Regardons les choses en face : c’est l’Europe qui subira les conséquences d’une déstabilisation durable au Moyen-Orient, où se déroulent des conflits impliquant Israël, la Syrie, le Liban, l’Iran et peut-être aussi l’Irak, l’Égypte, la Jordanie, etc. Cela représente potentiellement une bombe sociale et économique gigantesque pour l’Europe … Et curieusement, le seul dénominateur commun de ces conflits réside dans le rôle des États-Unis, qui est aussi la force qui en tire le plus de bénéfices et celle qui a le plus de capacité à influencer les médias internationaux. C’est l’analyse que nous propose l’italien, Andrea Shok. Elle donne à réfléchir à nous, européens…
Cet article initialement publié sur le site observatoriocrisis.com n’engage pas la ligne éditoriale du Courrier.
La phase historique que nous traversons est marquée par une crise profonde, peut-être terminale, de l’empire américain. Avec le reflux de la mondialisation économique et le déclin du contrôle des Etats-Unis sur le monde, les processus d’intervention, de chantage et de déstabilisation stratégique promus par les centres de pouvoir américains se sont accélérés.
Le tournant néo-libéral de l’UE avec Maastricht
Puisque les pays du bloc de l’alliance américaine sont tous des démocraties libérales, le problème du contrôle de l’opinion publique est central. C’est ainsi qu’a commencé une bataille fondamentale pour les âmes des populations occidentales. Et cette bataille a son épicentre, non pas aux États-Unis, mais en Europe, où la tradition d’une culture critique et plurielle était bien plus vigoureuse qu’aux États-Unis.

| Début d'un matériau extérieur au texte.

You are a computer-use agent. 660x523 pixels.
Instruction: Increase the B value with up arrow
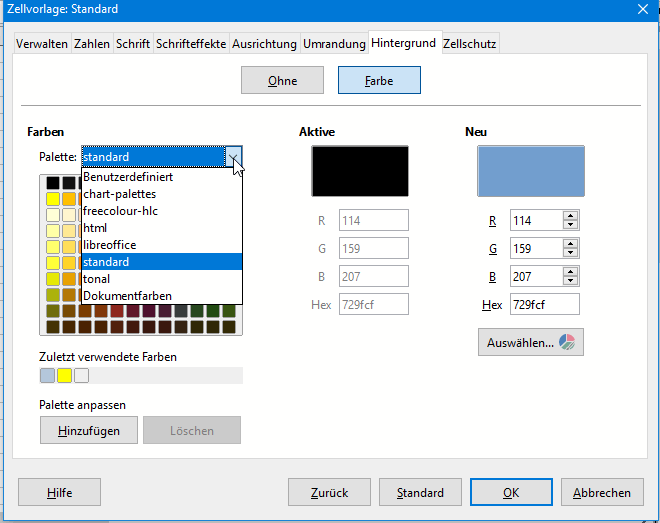coord(570,271)
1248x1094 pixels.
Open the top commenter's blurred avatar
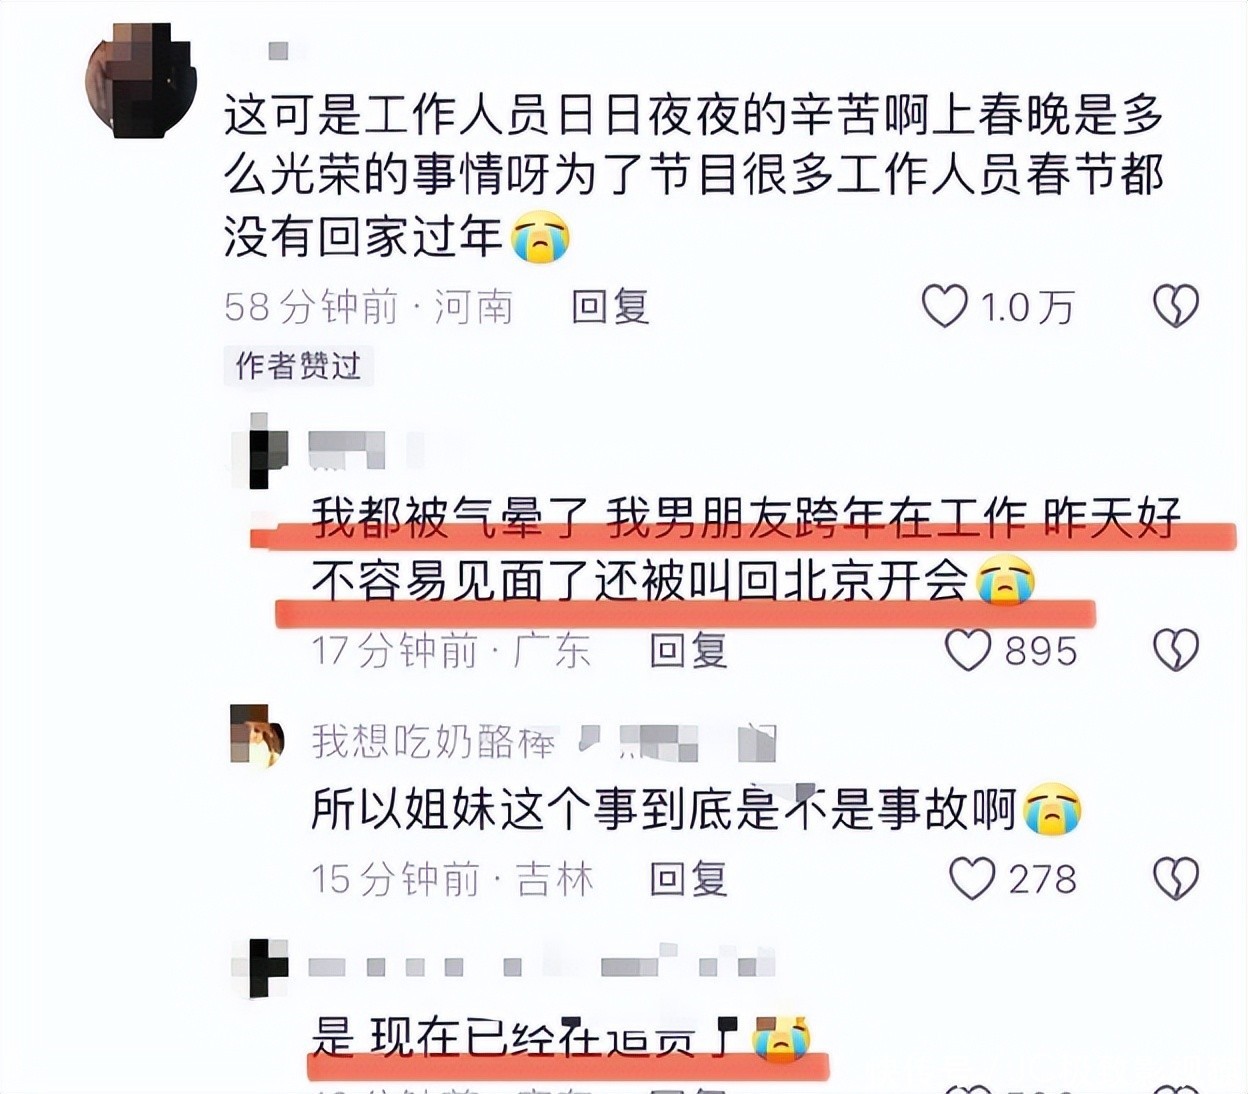[141, 80]
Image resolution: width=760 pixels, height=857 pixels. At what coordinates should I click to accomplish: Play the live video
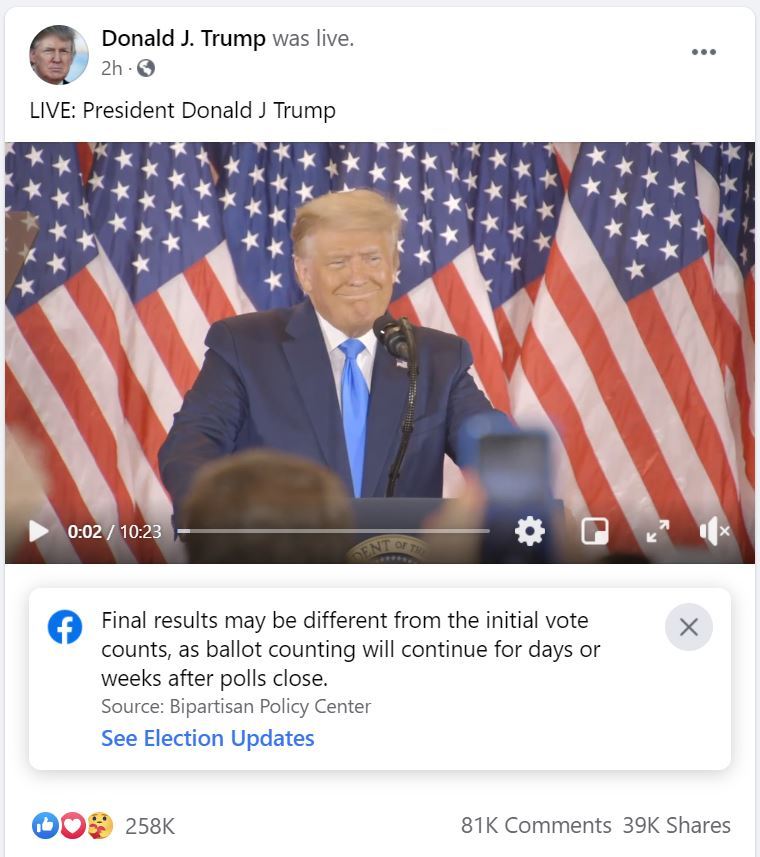[x=38, y=531]
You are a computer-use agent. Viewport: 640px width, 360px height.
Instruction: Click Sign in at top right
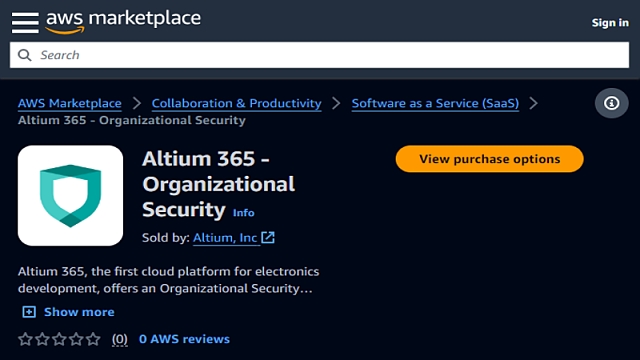(x=610, y=22)
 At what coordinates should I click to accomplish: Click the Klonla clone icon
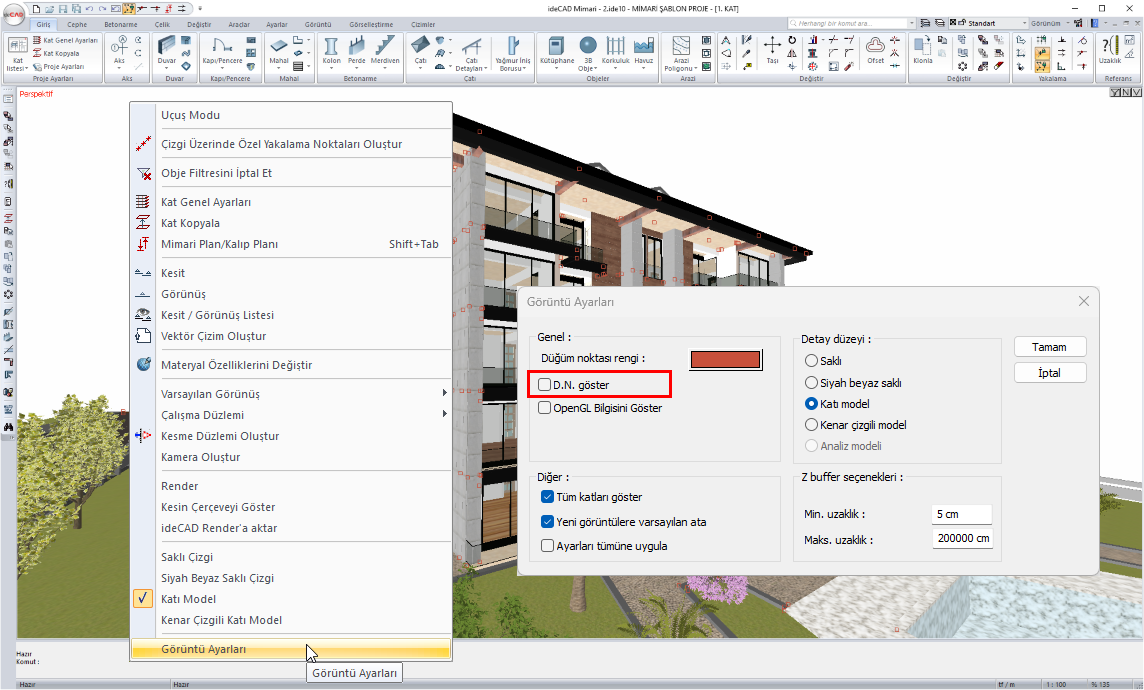(922, 48)
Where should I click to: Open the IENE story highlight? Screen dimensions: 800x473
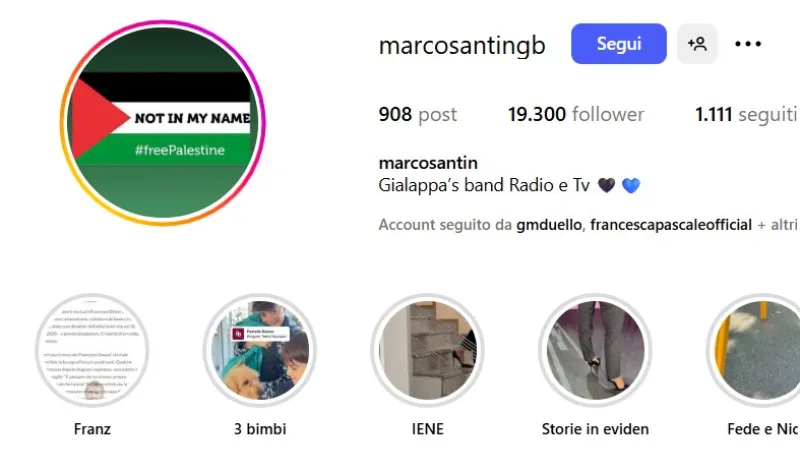pyautogui.click(x=428, y=351)
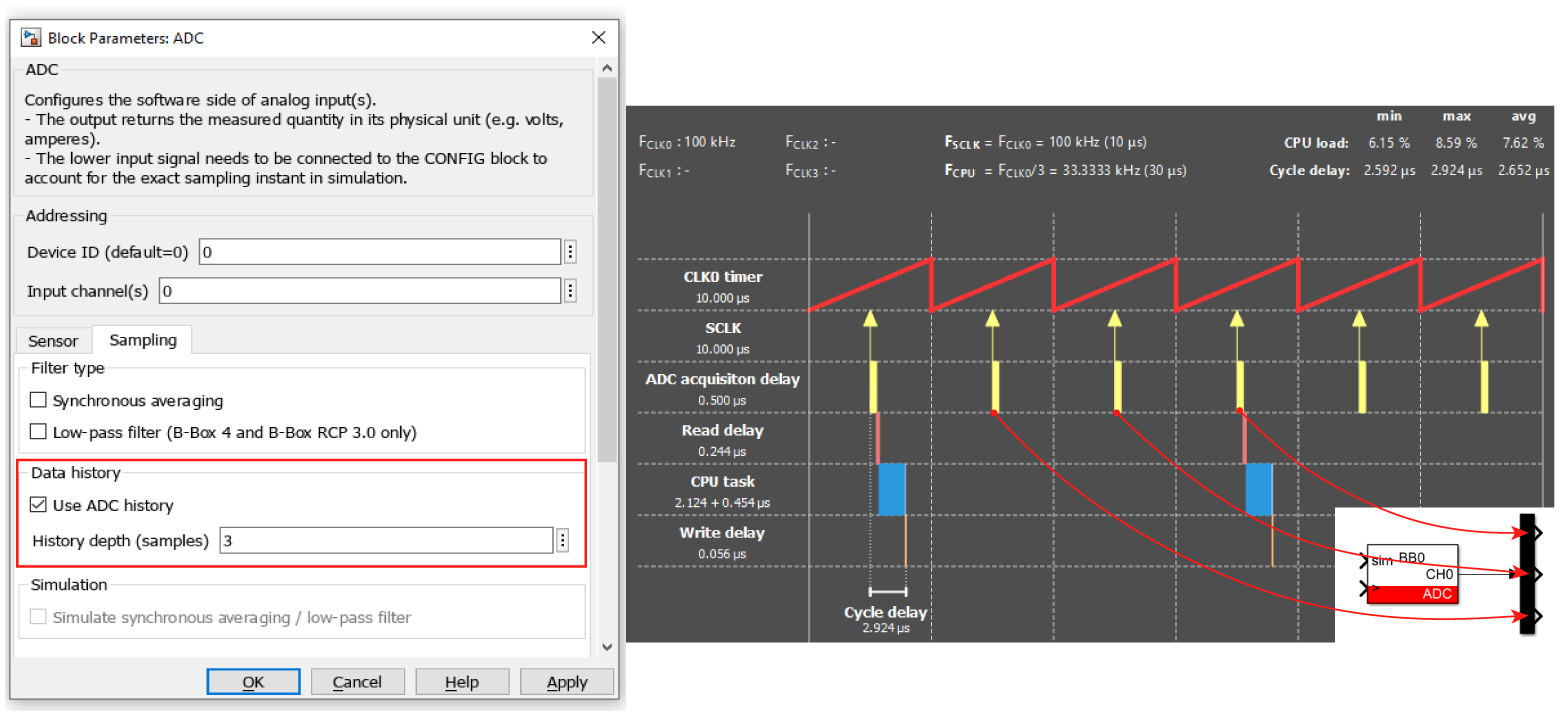Enable Synchronous averaging checkbox
This screenshot has height=713, width=1560.
coord(39,401)
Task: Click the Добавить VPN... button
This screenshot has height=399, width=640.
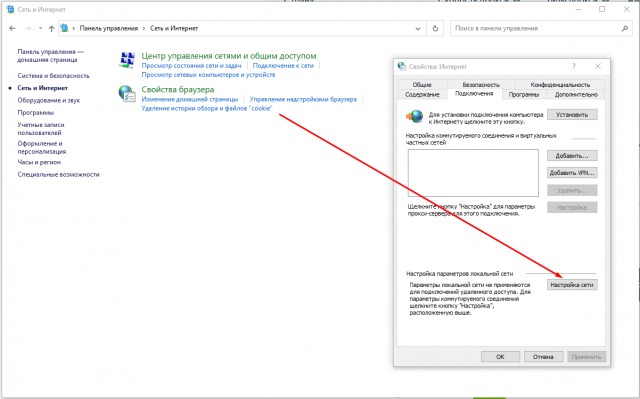Action: pos(572,173)
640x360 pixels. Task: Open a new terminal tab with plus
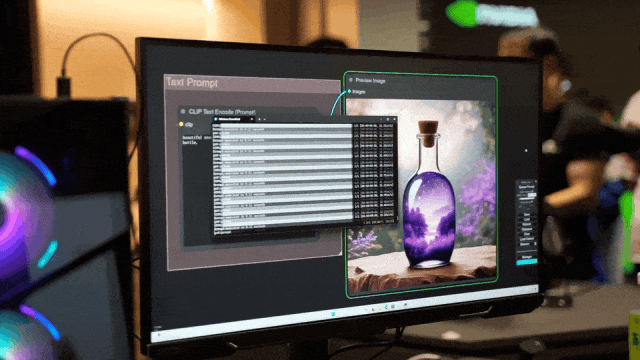(259, 119)
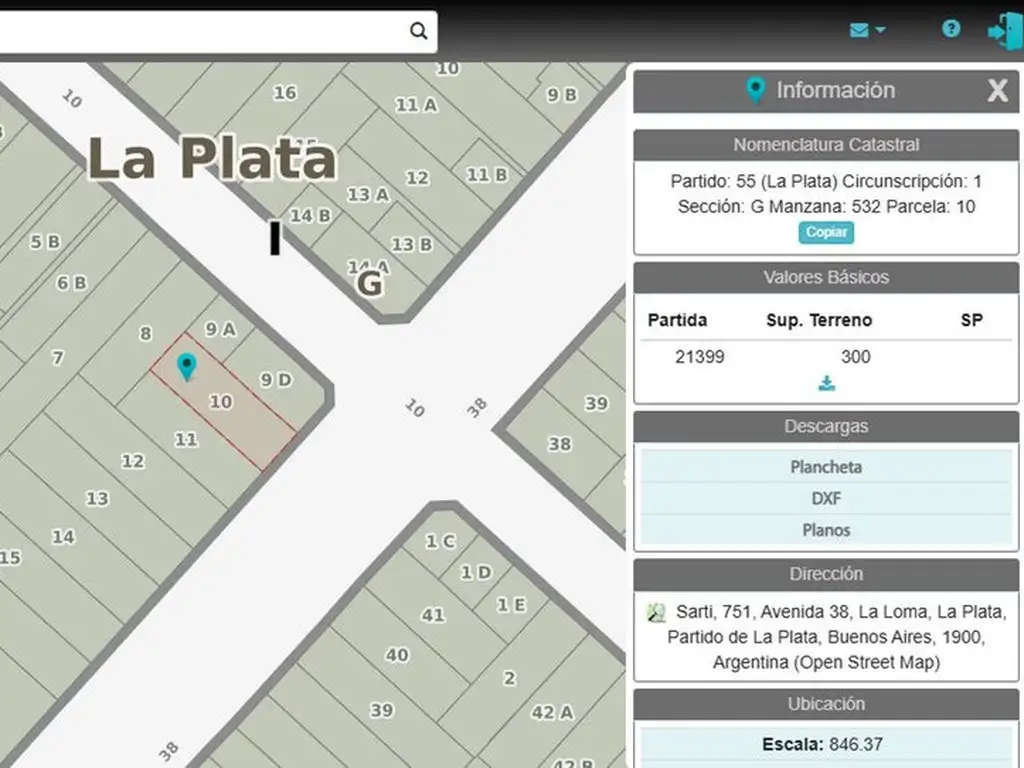Image resolution: width=1024 pixels, height=768 pixels.
Task: Select parcel 9 D on the map
Action: 276,380
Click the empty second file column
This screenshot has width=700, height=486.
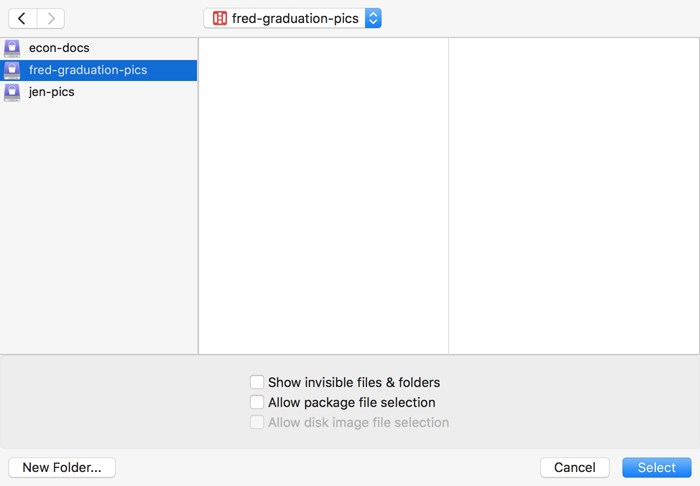[x=574, y=196]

Le premier pas dans cette direction a été la soumission de l’Union européenne à la chaîne de commandement américaine. Une soumission éprouvée par l’événement pandémique et désormais achevée. Rares sont ceux qui se souviennent que le projet européen est né sous les auspices de la représentation d’un contrepoids à la puissance américaine, d’un troisième pôle organisé qui évitait non seulement le modèle soviétique, mais aussi celui des alliés américains. Ce rôle autonome, inspiré de l’expérience des États-providence européens d’après-guerre, est entré en crise avec la transformation de la Communauté européenne en Union européenne, avec le tournant néolibéral du traité de Maastricht, et n’est aujourd’hui qu’un lointain souvenir.
Quelques exemples pour comprendre la « bataille pour les âmes »
Pour comprendre les extrêmes de la bataille actuelle pour les âmes, jetons un coup d’œil, à titre d’exemple, à quelques événements récents liés au conflit israélo-palestinien.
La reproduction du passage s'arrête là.